(Stored data entries)
* * * *

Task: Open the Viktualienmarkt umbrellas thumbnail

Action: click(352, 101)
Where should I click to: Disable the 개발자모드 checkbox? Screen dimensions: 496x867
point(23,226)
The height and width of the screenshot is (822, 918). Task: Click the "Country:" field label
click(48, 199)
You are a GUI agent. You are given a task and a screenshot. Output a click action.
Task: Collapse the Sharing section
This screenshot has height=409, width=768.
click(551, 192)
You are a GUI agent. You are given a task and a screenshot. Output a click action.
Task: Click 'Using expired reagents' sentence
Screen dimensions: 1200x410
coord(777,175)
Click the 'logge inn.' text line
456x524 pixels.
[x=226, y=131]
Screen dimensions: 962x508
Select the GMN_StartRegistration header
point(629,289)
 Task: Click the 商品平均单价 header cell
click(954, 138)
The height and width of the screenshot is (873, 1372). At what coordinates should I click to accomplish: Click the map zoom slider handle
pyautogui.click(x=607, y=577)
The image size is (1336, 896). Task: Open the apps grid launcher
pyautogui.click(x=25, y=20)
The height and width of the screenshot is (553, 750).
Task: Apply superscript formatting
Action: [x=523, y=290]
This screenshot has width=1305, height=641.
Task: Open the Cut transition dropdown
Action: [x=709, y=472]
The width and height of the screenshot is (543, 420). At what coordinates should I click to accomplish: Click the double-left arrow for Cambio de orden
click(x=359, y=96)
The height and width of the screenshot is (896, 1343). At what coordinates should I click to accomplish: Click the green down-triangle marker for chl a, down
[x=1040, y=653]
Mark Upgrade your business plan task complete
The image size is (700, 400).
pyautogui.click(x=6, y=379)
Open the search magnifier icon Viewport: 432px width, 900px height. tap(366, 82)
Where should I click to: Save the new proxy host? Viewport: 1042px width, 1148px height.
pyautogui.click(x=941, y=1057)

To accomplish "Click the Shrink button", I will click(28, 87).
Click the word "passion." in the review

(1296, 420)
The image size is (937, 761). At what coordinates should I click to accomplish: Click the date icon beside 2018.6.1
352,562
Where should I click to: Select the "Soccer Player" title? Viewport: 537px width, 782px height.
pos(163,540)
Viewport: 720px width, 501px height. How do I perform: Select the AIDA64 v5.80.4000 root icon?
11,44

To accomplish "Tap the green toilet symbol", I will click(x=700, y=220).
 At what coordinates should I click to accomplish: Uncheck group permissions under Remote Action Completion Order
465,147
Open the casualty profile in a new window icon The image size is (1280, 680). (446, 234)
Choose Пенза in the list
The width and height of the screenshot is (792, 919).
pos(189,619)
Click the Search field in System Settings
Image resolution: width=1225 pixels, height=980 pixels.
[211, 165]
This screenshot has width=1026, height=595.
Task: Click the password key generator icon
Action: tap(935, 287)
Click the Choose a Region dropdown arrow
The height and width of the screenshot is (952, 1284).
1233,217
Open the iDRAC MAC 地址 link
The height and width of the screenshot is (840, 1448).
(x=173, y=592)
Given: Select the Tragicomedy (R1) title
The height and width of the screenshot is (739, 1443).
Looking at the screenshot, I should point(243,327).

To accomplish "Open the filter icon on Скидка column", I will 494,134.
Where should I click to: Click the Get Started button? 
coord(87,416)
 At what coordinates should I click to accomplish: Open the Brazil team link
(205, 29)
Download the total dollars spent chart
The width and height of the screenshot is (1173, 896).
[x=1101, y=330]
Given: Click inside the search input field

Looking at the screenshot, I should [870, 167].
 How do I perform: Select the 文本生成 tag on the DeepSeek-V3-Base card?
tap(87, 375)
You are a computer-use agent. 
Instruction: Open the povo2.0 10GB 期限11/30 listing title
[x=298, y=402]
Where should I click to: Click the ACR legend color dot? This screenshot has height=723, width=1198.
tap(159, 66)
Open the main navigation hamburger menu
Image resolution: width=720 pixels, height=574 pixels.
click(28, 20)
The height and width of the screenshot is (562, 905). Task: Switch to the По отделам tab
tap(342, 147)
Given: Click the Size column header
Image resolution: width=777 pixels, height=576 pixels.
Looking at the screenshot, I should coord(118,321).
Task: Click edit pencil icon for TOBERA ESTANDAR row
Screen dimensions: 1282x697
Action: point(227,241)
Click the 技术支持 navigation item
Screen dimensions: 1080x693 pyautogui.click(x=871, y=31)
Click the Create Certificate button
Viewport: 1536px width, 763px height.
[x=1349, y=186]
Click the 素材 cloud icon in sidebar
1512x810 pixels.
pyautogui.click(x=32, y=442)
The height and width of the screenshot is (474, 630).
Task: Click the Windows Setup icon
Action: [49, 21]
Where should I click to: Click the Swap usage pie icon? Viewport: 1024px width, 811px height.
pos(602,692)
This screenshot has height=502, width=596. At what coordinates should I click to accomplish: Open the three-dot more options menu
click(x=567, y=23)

* * * *

* _GOAL OF THE EXERCISE_:
Repeat every entry exactly, please.

* _WRITTEN REPLY_:
Task: Open the Viktualienmarkt umbrellas thumbnail

Action: click(352, 101)
Where should I click to: Disable the 개발자모드 checkbox? Screen dimensions: 496x867
point(23,226)
The height and width of the screenshot is (822, 918). Task: Click the "Country:" field label
click(48, 199)
You are a GUI agent. You are given a task and a screenshot. Output a click action.
Task: Collapse the Sharing section
This screenshot has height=409, width=768.
click(551, 192)
You are a GUI agent. You are given a task and a screenshot. Output a click action.
Task: Click 'Using expired reagents' sentence
Screen dimensions: 1200x410
coord(777,175)
Click the 'logge inn.' text line
456x524 pixels.
[x=226, y=131]
Screen dimensions: 962x508
Select the GMN_StartRegistration header
point(629,289)
 Task: Click the 商品平均单价 header cell
click(954, 138)
The height and width of the screenshot is (873, 1372). At what coordinates should I click to accomplish: Click the map zoom slider handle
pyautogui.click(x=607, y=577)
The image size is (1336, 896). Task: Open the apps grid launcher
pyautogui.click(x=25, y=20)
The height and width of the screenshot is (553, 750).
Task: Apply superscript formatting
Action: [x=523, y=290]
This screenshot has width=1305, height=641.
Task: Open the Cut transition dropdown
Action: [x=709, y=472]
The width and height of the screenshot is (543, 420). At what coordinates should I click to accomplish: Click the double-left arrow for Cambio de orden
click(x=359, y=96)
The height and width of the screenshot is (896, 1343). At what coordinates should I click to accomplish: Click the green down-triangle marker for chl a, down
[x=1040, y=653]
Mark Upgrade your business plan task complete
The image size is (700, 400).
pyautogui.click(x=6, y=379)
Open the search magnifier icon Viewport: 432px width, 900px height. tap(366, 82)
Where should I click to: Save the new proxy host? Viewport: 1042px width, 1148px height.
pyautogui.click(x=941, y=1057)

To accomplish "Click the Shrink button", I will click(28, 87).
Click the word "passion." in the review

(1296, 420)
The image size is (937, 761). At what coordinates should I click to accomplish: Click the date icon beside 2018.6.1
352,562
Where should I click to: Select the "Soccer Player" title? Viewport: 537px width, 782px height.
pos(163,540)
Viewport: 720px width, 501px height. How do I perform: Select the AIDA64 v5.80.4000 root icon?
11,44

To accomplish "Tap the green toilet symbol", I will click(x=700, y=220).
 At what coordinates should I click to accomplish: Uncheck group permissions under Remote Action Completion Order
465,147
Open the casualty profile in a new window icon The image size is (1280, 680). (446, 234)
Choose Пенза in the list
The width and height of the screenshot is (792, 919).
pos(189,619)
Click the Search field in System Settings
Image resolution: width=1225 pixels, height=980 pixels.
[211, 165]
This screenshot has width=1026, height=595.
Task: Click the password key generator icon
Action: tap(935, 287)
Click the Choose a Region dropdown arrow
The height and width of the screenshot is (952, 1284).
1233,217
Open the iDRAC MAC 地址 link
The height and width of the screenshot is (840, 1448).
(x=173, y=592)
Given: Select the Tragicomedy (R1) title
The height and width of the screenshot is (739, 1443).
Looking at the screenshot, I should point(243,327).

To accomplish "Open the filter icon on Скидка column", I will 494,134.
Where should I click to: Click the Get Started button? 
coord(87,416)
 At what coordinates should I click to accomplish: Open the Brazil team link
(205, 29)
Download the total dollars spent chart
The width and height of the screenshot is (1173, 896).
[x=1101, y=330]
Given: Click inside the search input field

Looking at the screenshot, I should [870, 167].
 How do I perform: Select the 文本生成 tag on the DeepSeek-V3-Base card?
tap(87, 375)
You are a computer-use agent. 
Instruction: Open the povo2.0 10GB 期限11/30 listing title
[x=298, y=402]
Where should I click to: Click the ACR legend color dot? This screenshot has height=723, width=1198.
tap(159, 66)
Open the main navigation hamburger menu
Image resolution: width=720 pixels, height=574 pixels.
click(28, 20)
The height and width of the screenshot is (562, 905). Task: Switch to the По отделам tab
tap(342, 147)
Given: Click the Size column header
Image resolution: width=777 pixels, height=576 pixels.
Looking at the screenshot, I should coord(118,321).
Task: Click edit pencil icon for TOBERA ESTANDAR row
Screen dimensions: 1282x697
Action: point(227,241)
Click the 技术支持 navigation item
Screen dimensions: 1080x693 pyautogui.click(x=871, y=31)
Click the Create Certificate button
Viewport: 1536px width, 763px height.
[x=1349, y=186]
Click the 素材 cloud icon in sidebar
1512x810 pixels.
pyautogui.click(x=32, y=442)
The height and width of the screenshot is (474, 630).
Task: Click the Windows Setup icon
Action: [49, 21]
Where should I click to: Click the Swap usage pie icon? Viewport: 1024px width, 811px height.
pos(602,692)
This screenshot has height=502, width=596. At what coordinates should I click to accomplish: Open the three-dot more options menu
click(x=567, y=23)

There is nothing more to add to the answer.